REQUIRED ACTION. Without including any pictures, give back all of the data exactly.

[Stored items from a collection]
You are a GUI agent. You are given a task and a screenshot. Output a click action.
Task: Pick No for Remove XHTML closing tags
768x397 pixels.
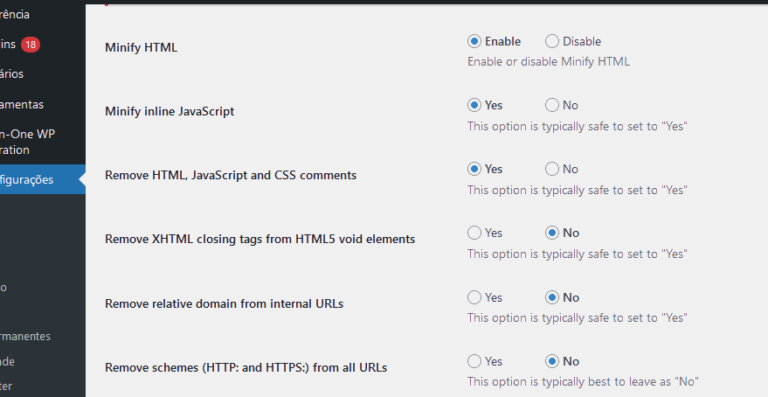(552, 233)

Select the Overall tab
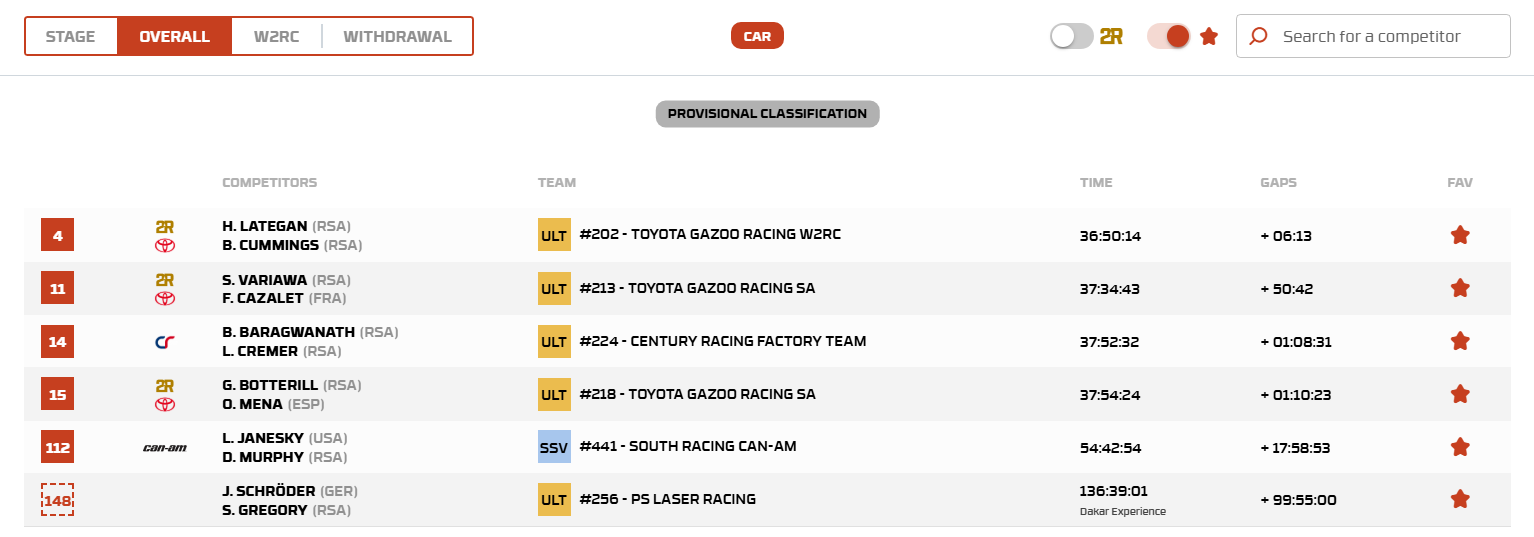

ANSWER BOX.
You are a GUI agent. You are given a task and a screenshot. Output a click action.
Task: Pick No for Remove XHTML closing tags
768x397 pixels.
(552, 233)

Select the Overall tab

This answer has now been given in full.